▸ Your objective
Reproduce exactly the line containing "The width and height of the screenshot is (980, 646)." and each line after it until the listing ends, leaving pictures out.

═════ Data records ═════

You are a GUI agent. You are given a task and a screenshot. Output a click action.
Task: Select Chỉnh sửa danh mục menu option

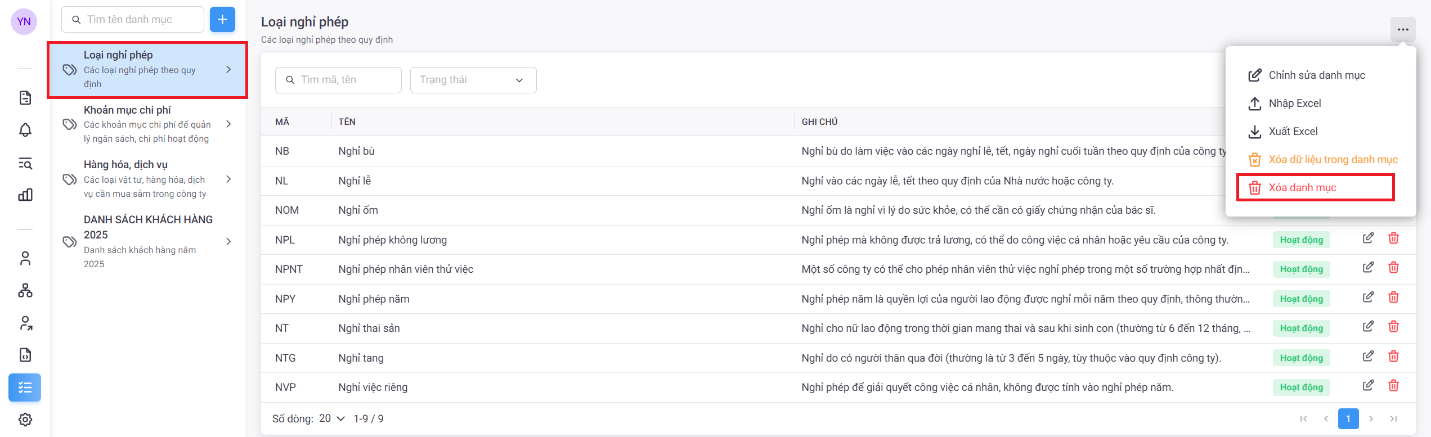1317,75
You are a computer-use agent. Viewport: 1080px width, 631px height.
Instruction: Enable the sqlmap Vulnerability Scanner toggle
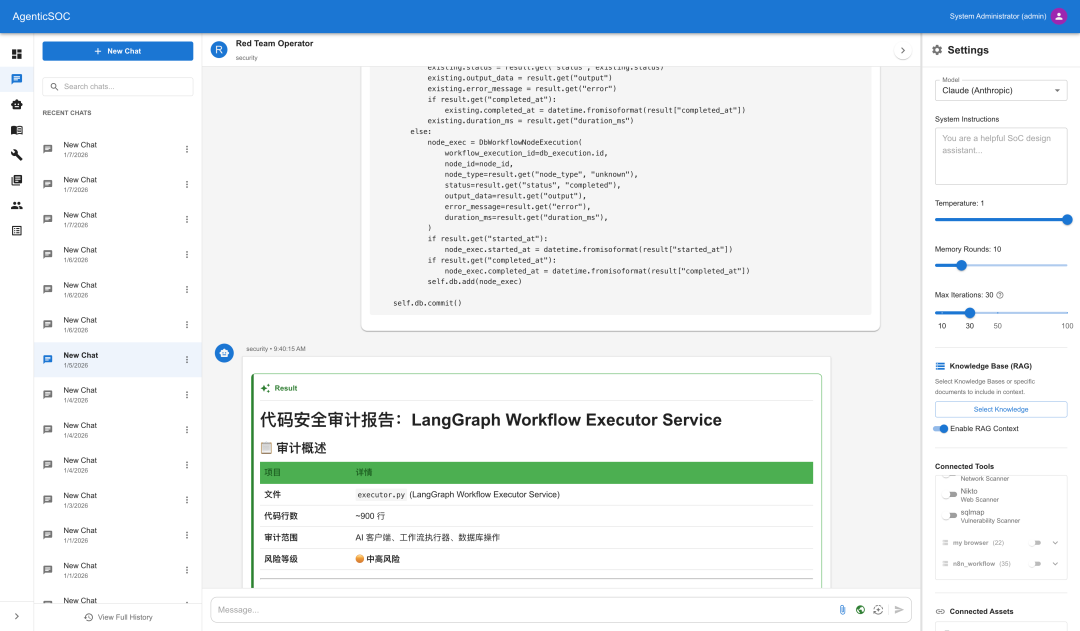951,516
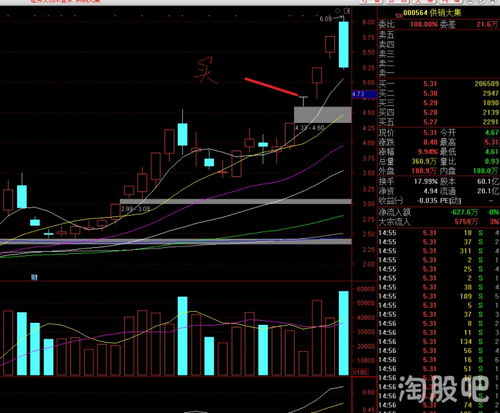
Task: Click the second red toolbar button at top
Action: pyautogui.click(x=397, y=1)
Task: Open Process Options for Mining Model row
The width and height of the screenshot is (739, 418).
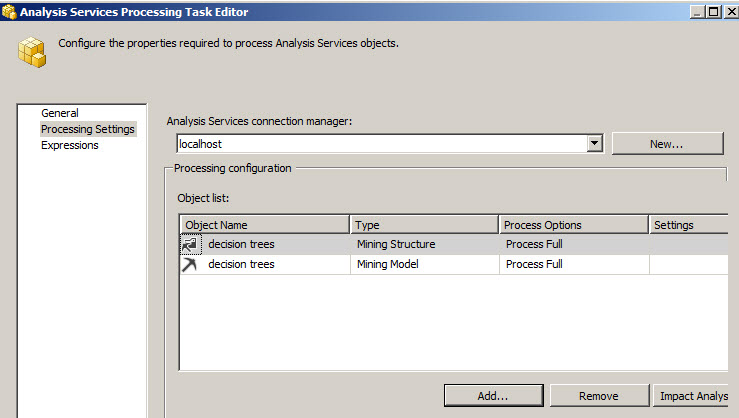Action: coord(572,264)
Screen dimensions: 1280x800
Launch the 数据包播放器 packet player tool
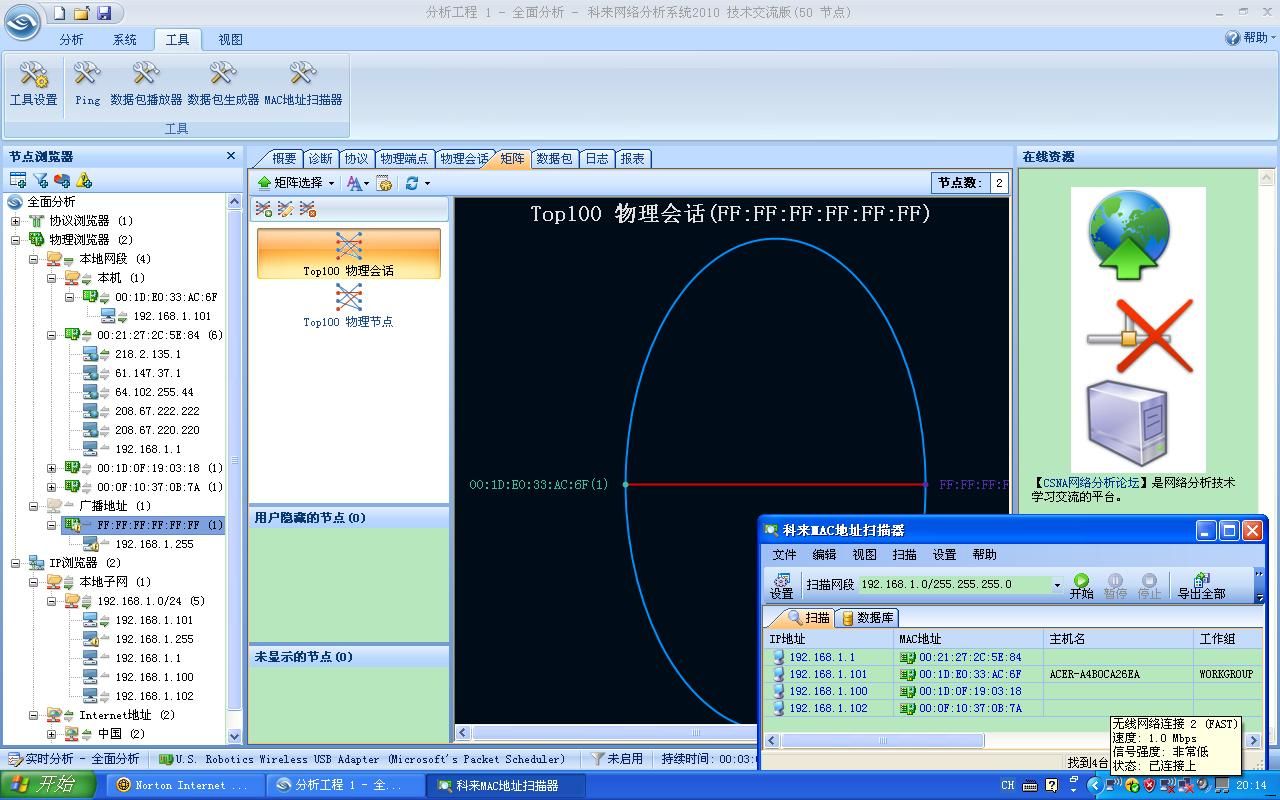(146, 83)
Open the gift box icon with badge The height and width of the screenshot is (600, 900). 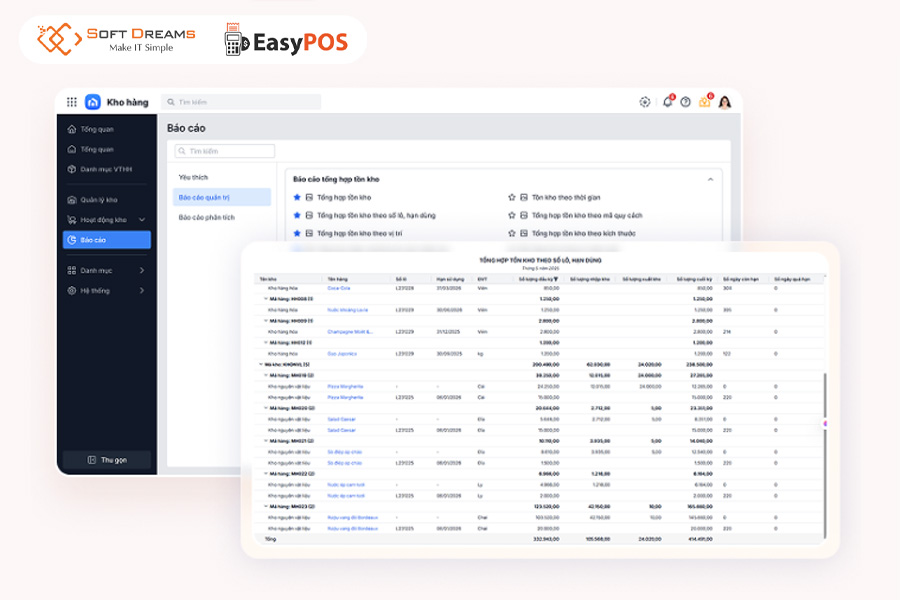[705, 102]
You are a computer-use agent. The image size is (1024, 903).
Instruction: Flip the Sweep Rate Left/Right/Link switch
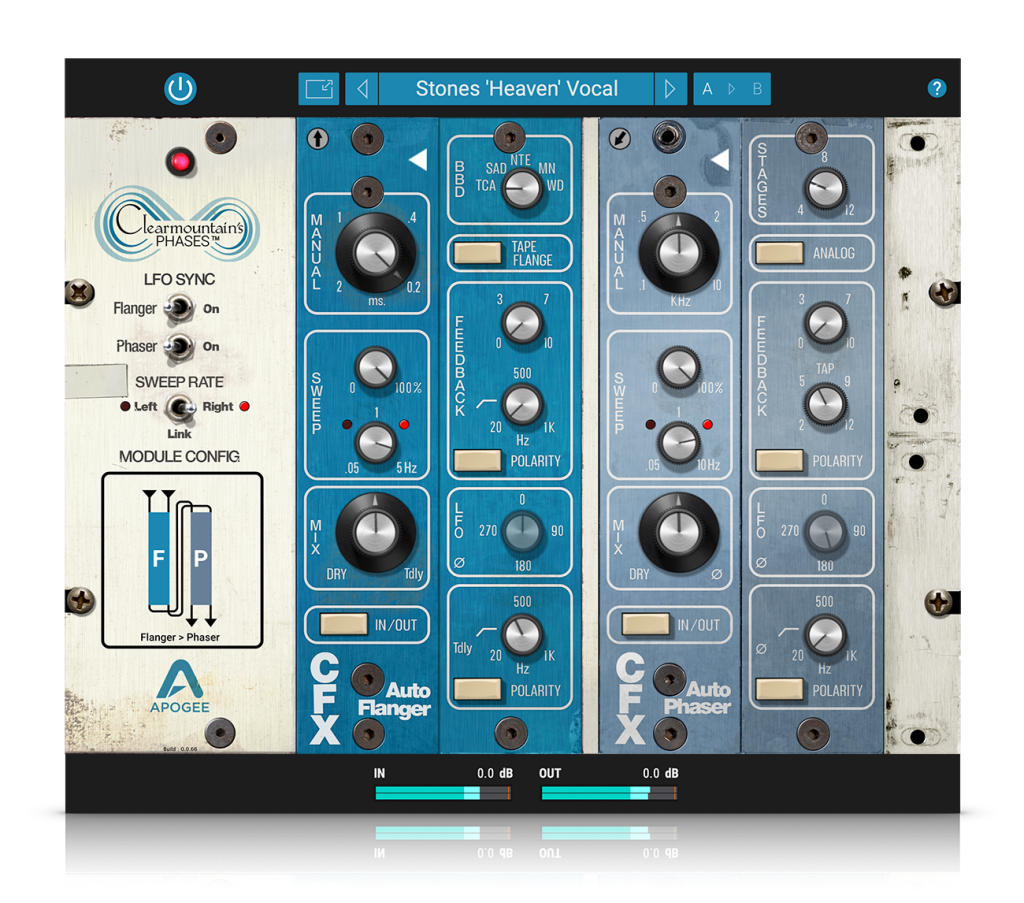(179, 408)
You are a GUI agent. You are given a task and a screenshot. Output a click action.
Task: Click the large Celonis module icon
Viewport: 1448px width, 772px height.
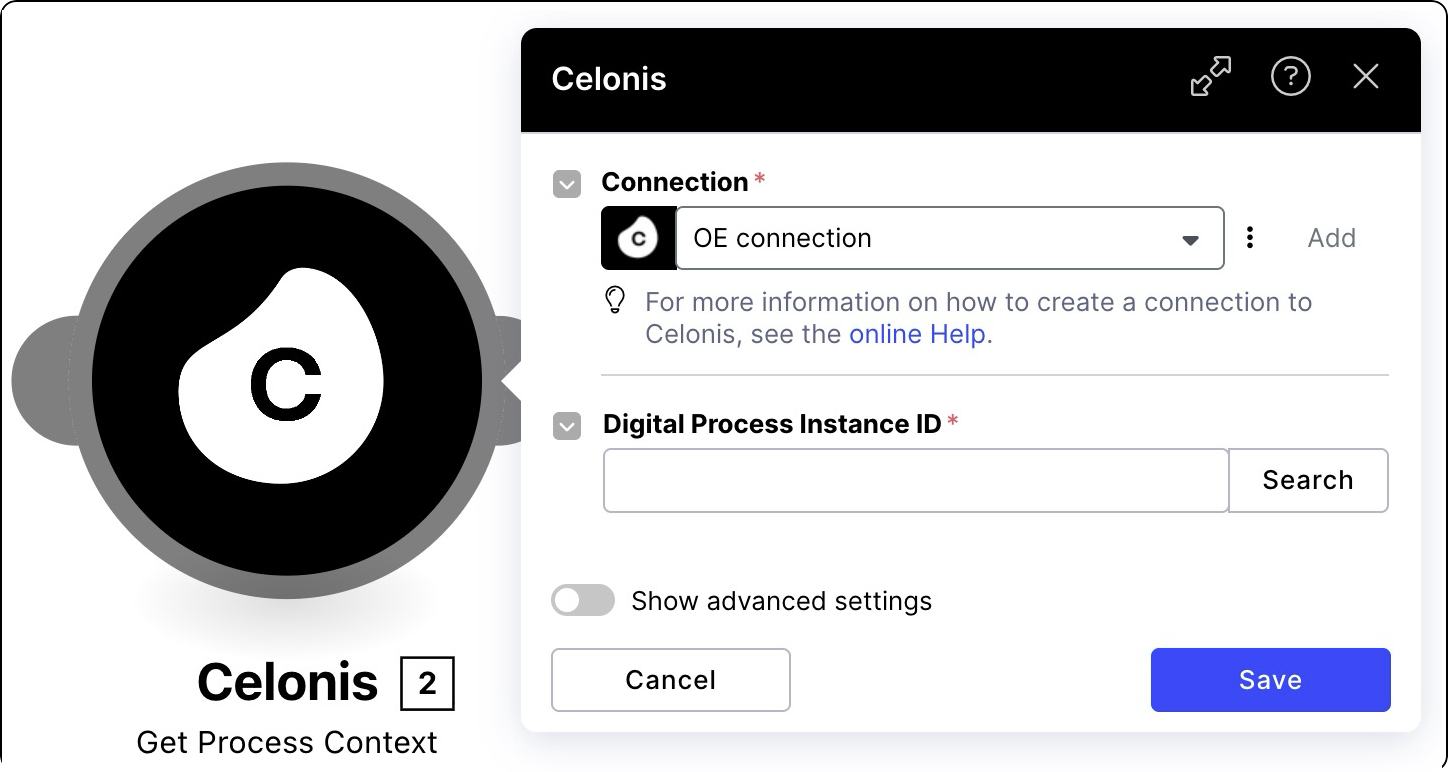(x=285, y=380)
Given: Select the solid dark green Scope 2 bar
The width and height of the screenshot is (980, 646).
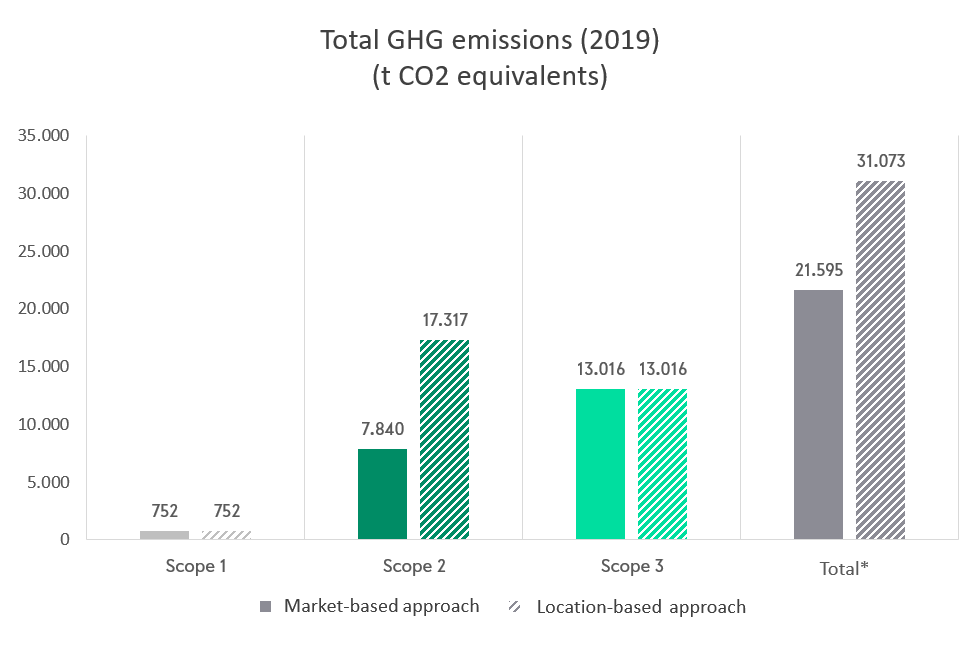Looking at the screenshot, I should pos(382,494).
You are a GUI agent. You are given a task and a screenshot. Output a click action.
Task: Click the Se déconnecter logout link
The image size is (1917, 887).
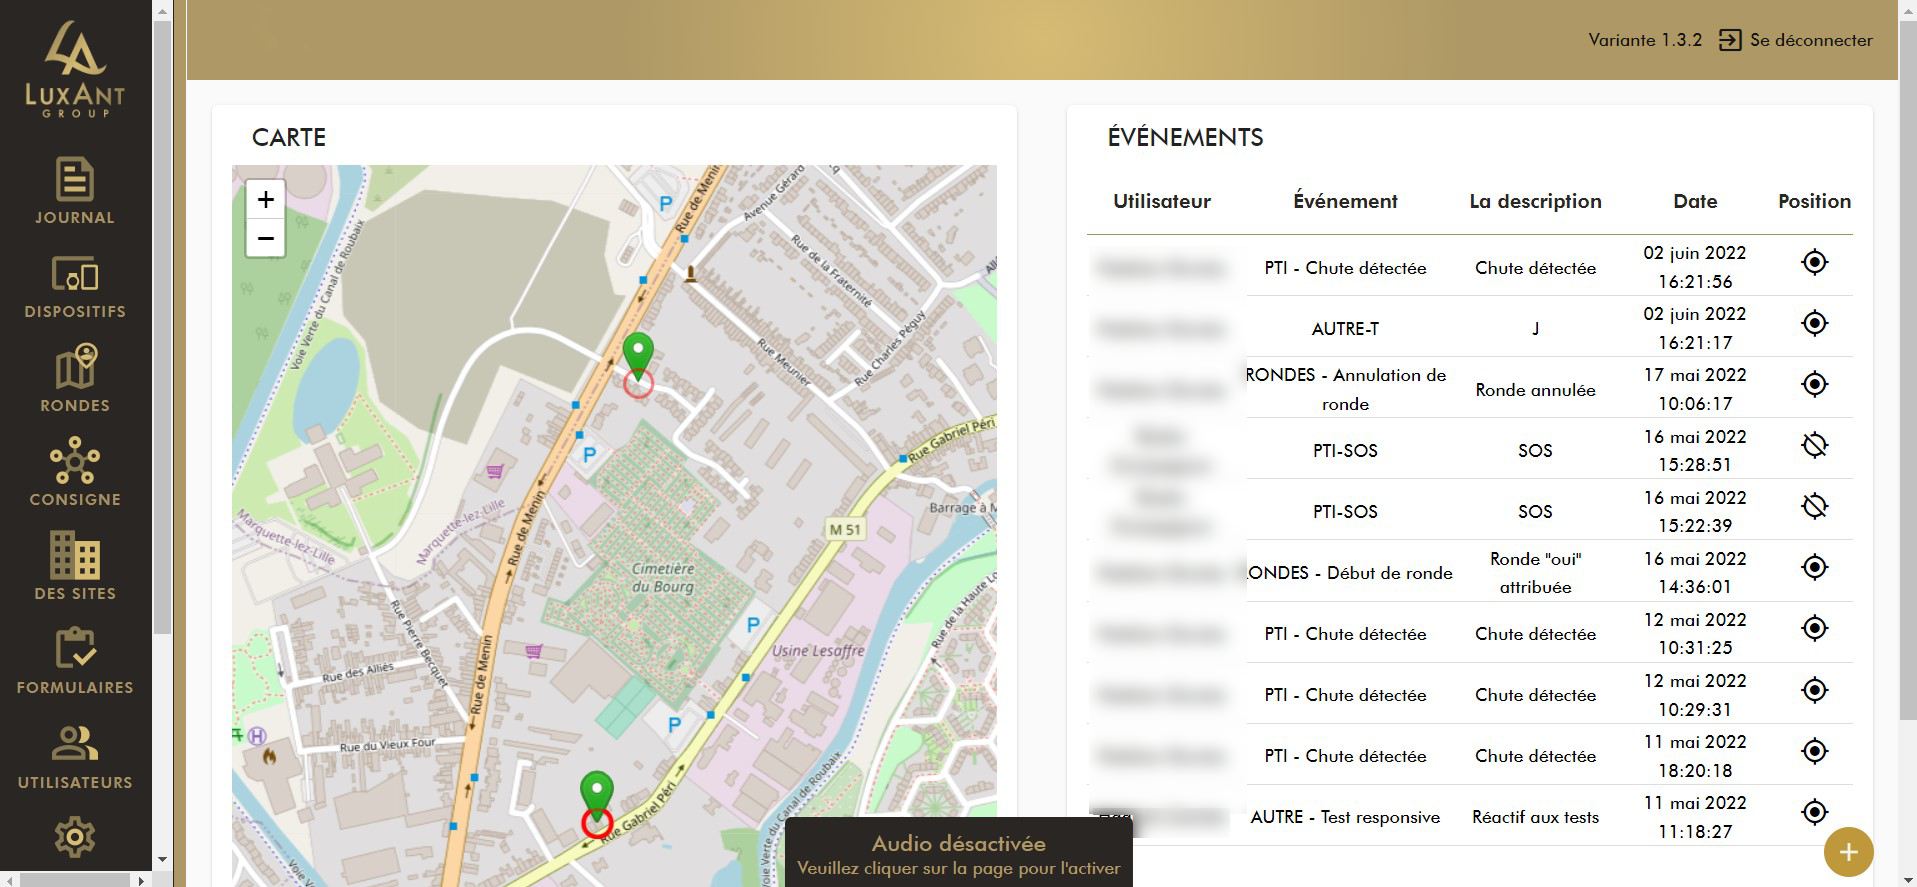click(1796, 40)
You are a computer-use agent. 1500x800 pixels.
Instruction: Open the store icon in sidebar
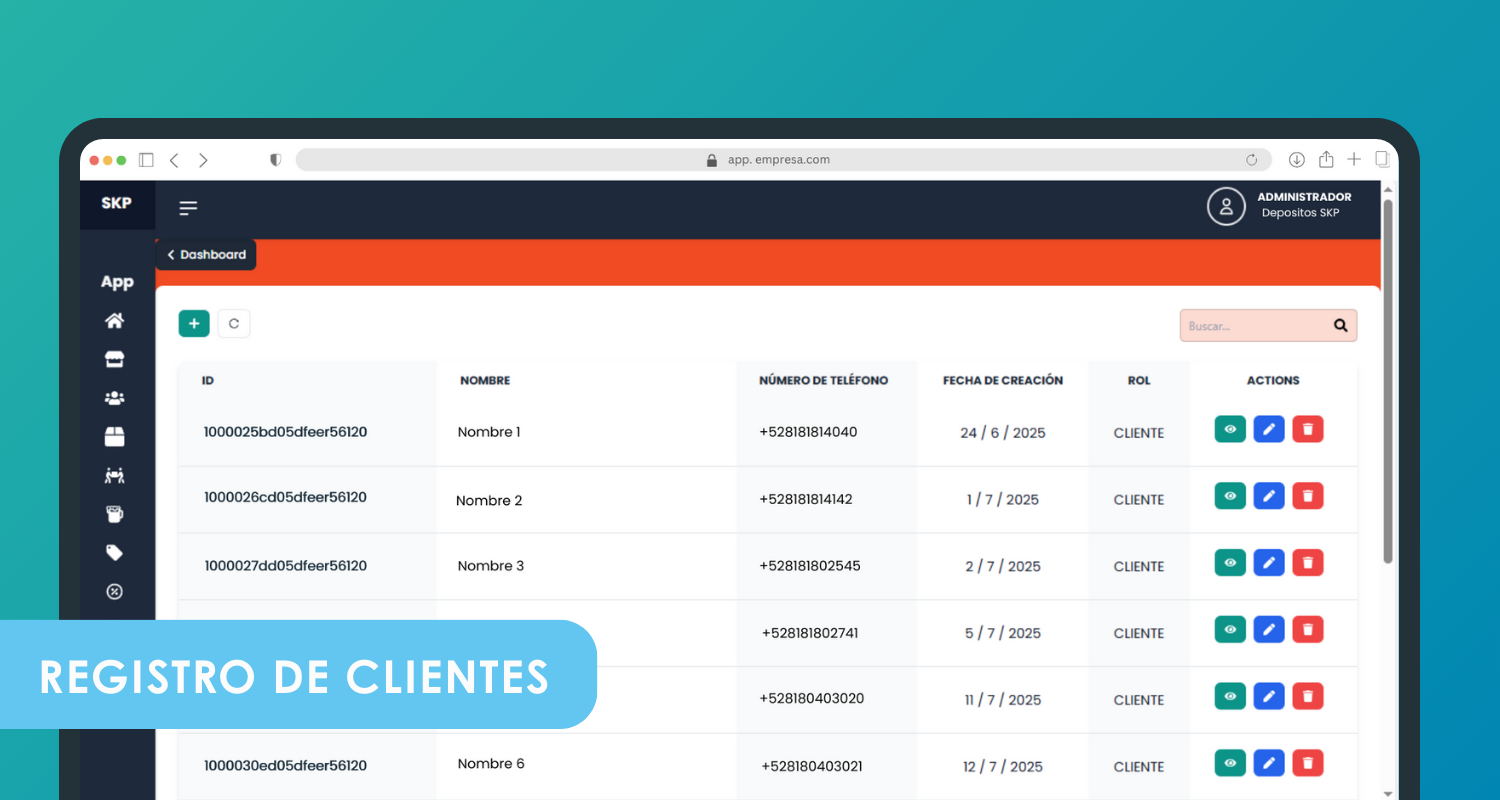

═════

▸ Output of the task
The width and height of the screenshot is (980, 646).
Looking at the screenshot, I should pos(382,494).
You are a GUI agent. You are given a task and a screenshot. Output a click action.
Task: Click the Se déconnecter logout link
The image size is (1917, 887).
click(1796, 40)
You are a computer-use agent. 1500x800 pixels.
Instruction: Open the store icon in sidebar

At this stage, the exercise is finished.